Execution graph serialization

April 24, 2026 · View on GitHub

Execution graph serialization is disabled by default and controlled by environment variable OV_CPU_EXEC_GRAPH_PATH:

OV_CPU_EXEC_GRAPH_PATH=<option> binary ...

Possible serialization options:

  • cout
    Serialize to console output.
  • <path>_index.xml
    Serialize graph into .xml and .bin files. Can be opened using, for example, netron app.
  • <path>_index.dot
    Serialize graph into .dot file. Can be inspected using, for example, graphviz tools.

Output filename

Output files are named <option>_<index>_<model_name>.<ext>, where index reflects compilation order.
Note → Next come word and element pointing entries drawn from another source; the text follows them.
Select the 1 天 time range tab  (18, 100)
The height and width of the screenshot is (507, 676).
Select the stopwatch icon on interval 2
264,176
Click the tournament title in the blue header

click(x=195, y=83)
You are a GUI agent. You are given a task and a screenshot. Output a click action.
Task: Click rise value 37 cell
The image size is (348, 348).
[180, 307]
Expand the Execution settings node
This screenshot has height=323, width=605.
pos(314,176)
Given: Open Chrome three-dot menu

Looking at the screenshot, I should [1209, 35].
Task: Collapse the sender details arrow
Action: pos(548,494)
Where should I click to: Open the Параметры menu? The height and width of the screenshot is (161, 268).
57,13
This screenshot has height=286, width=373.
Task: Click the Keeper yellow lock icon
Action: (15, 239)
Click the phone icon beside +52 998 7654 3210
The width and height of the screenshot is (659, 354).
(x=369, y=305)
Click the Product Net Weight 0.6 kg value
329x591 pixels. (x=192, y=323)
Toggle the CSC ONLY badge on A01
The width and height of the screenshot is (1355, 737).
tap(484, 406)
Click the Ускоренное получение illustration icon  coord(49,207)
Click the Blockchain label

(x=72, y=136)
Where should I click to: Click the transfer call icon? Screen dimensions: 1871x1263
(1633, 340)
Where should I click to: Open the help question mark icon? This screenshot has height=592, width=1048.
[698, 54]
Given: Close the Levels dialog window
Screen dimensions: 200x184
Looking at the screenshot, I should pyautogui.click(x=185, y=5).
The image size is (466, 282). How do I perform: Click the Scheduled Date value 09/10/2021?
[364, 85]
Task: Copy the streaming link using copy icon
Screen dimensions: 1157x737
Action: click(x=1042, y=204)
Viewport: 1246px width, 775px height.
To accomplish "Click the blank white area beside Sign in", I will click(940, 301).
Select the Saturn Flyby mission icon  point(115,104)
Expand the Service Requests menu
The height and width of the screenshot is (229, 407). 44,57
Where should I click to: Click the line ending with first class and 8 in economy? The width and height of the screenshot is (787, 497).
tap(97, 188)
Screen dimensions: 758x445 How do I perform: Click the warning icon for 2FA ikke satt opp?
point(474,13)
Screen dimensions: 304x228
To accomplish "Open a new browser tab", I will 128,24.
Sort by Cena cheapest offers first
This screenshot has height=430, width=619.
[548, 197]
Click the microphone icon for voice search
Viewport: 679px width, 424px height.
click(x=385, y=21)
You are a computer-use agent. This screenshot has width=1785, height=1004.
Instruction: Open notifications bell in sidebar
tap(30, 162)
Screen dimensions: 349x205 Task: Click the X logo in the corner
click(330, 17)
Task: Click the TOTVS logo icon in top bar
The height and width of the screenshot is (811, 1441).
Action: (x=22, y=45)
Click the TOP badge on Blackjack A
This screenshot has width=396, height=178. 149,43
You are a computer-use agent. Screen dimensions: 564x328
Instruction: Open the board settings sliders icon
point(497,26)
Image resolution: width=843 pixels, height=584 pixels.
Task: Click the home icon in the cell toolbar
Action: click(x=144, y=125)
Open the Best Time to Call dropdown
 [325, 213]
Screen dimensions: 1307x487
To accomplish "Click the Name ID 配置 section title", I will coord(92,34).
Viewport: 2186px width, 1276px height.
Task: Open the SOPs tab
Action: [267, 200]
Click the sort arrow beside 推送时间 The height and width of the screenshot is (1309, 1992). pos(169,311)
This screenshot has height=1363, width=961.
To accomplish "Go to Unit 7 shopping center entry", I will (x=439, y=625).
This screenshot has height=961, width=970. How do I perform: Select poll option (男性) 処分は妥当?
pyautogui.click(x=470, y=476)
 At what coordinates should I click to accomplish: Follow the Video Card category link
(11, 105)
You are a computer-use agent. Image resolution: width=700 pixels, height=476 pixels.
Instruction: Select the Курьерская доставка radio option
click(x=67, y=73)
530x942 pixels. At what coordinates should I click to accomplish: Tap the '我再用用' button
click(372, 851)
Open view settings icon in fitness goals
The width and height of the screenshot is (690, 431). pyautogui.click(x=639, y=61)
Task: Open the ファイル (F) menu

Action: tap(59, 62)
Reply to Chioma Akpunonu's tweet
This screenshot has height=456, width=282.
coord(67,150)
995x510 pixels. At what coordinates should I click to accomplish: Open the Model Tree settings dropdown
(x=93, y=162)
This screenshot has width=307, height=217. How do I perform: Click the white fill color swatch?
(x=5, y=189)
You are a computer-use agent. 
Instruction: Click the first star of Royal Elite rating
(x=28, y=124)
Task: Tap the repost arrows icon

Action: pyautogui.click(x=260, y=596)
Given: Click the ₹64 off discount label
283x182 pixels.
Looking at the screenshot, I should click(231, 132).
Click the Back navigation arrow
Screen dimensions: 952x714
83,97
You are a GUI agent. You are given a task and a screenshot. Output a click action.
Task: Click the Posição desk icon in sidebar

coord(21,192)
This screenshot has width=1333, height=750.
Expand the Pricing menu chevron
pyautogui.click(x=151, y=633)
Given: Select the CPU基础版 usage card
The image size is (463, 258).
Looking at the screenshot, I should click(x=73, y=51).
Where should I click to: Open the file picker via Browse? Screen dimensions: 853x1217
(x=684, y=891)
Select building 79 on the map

Example with OV_CPU_EXEC_GRAPH_PATH=exec.xml:

exec_0_ModelA.xml
exec_1_ModelB.xml

Two-phase serialization

Each graph is serialized twice:

  1. At compile time — written immediately after graph construction with not_executed perf counters. Useful for diagnosing crashes during the first inference.
  2. After inference — the same file is overwritten with real per-layer execution times when the compiled model is destroyed.

Multi-stream

All streams of the same model share one output file. The last stream to be destroyed overwrites it, which is fine since all streams run the same graph.